What do we understand about our military past?

Our view of the First World War is distorted, unrealistic, sanitised, and selective. It is a mixture of myth, convention and propaganda, almost a gothic romanticisation of death that creates an artificial reality. Our perspective on our military past is influenced by a few important factors – our limited understanding of what it is or was to be a soldier, and our separation from the events by both time and location.

Military history records experiences that are unfamiliar to most British civilians. The unique combat experience, an assault on all the senses – terror, carnage, noise, smell, grime – and the mundane monotony is thankfully remote from our daily lives. Even today, with modern reporting methods and endless news and documentary footage, we can only obtain a glimpse of what it’s like to be a serving soldier.

As the First World War was not fought on British soil, British civilians only experienced it at second-hand. That is not to underestimate their experiences. Non-combatants witnessed the horrors of war through the letters and memories of loved ones, and experienced the terrible pain of the maiming and death of family and friends. However, the vast majority of the country could have no real understanding of what our troops were experiencing.

Poppies at the Tower of London, 2014

Poppies at the Tower of London, 2014

Photograph by Amanda Slater, CC-BY-SA-2.0, via Flickr

How have our perceptions of the First World War changed in the last 100 years?

All past events are viewed through a prism of our own memories and the interpretations of others. Our views of historic events are substantially altered when all the participants in an event have died and we become remote from the truth.
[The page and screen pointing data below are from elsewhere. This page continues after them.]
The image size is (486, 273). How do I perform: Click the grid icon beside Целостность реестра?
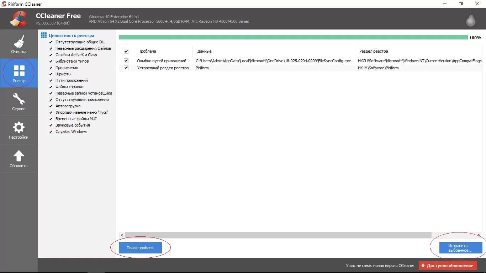click(44, 35)
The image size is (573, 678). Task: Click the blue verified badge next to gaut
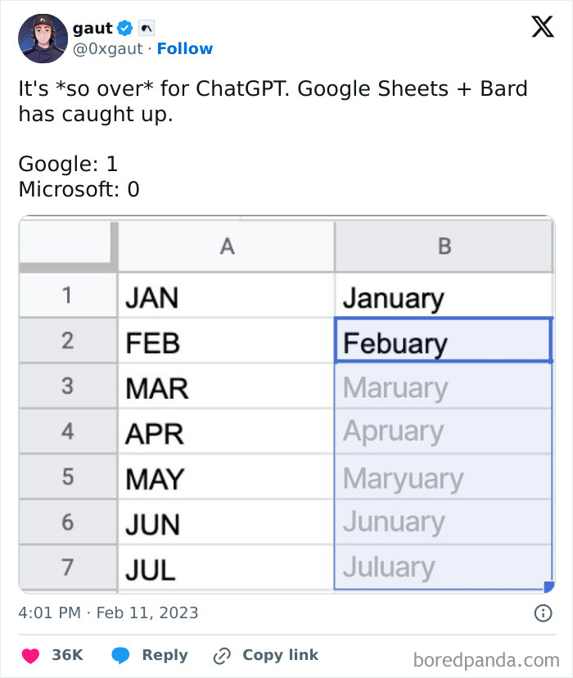[124, 27]
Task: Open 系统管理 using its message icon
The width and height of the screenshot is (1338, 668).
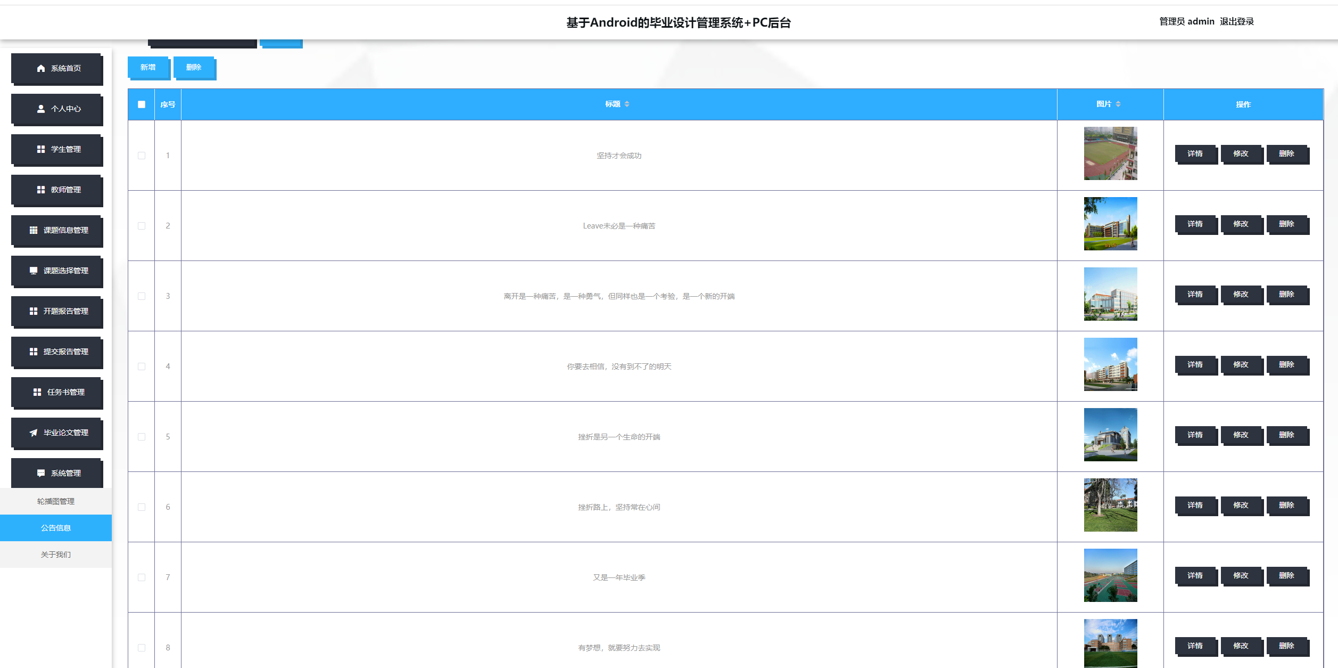Action: (x=40, y=472)
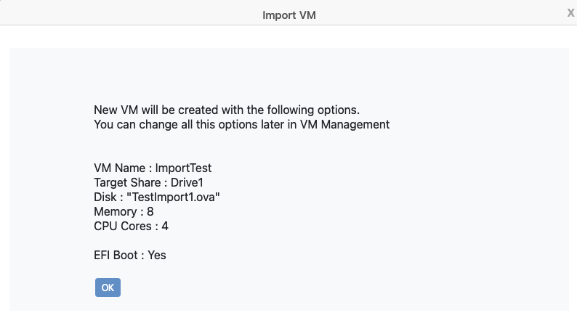This screenshot has height=318, width=577.
Task: Click the memory value 8
Action: (x=150, y=211)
We view all history through the eyes of the time we live in.

In 1918, Britons were confident that they had won ‘the war to end all wars’ and that the war was fought for a justifiable cause, its conclusion glorious victory.

In the 1950s, Britain’s view of the First World War was coloured by the experiences of the Second World War. It was seen as a futile slaughter and unmitigated disaster that did not prevent the participants from taking up arms again just over 20 years later.

Today, we look back on the events of 100 years ago with war-weary eyes, sympathetic to the plight of the soldiers in the trenches and keen to show solidarity with them through public expressions of remembrance, such as the overwhelming response to the poppies at the Tower of London.

On Remembrance Day I was asked to take part in a live TV interview with Channel 4 News at the Tower. It was a privilege to be able to view the poppies close-up. Each one is formed by hand and planted at different heights in order to give a suggestion of the individual lives lost. It was impossible not to be moved by the experience or to understand that each poppy represented a tragic story of loss.

As I stood in the Tower moat with my two young sons beside me, I felt an overwhelming sympathy for the mothers of those men who never returned from the battlefields of the First World War.